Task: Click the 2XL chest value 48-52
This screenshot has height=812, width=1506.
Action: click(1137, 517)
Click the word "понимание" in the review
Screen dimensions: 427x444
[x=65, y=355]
◆ ◆ ◆
• **Task to carry out**
Nothing in the records may be dropped; reproduce them exactly.

• **The completed task**
Task: Click the 2XL chest value 48-52
This screenshot has height=812, width=1506.
Action: click(1137, 517)
Click the word "понимание" in the review
Screen dimensions: 427x444
[x=65, y=355]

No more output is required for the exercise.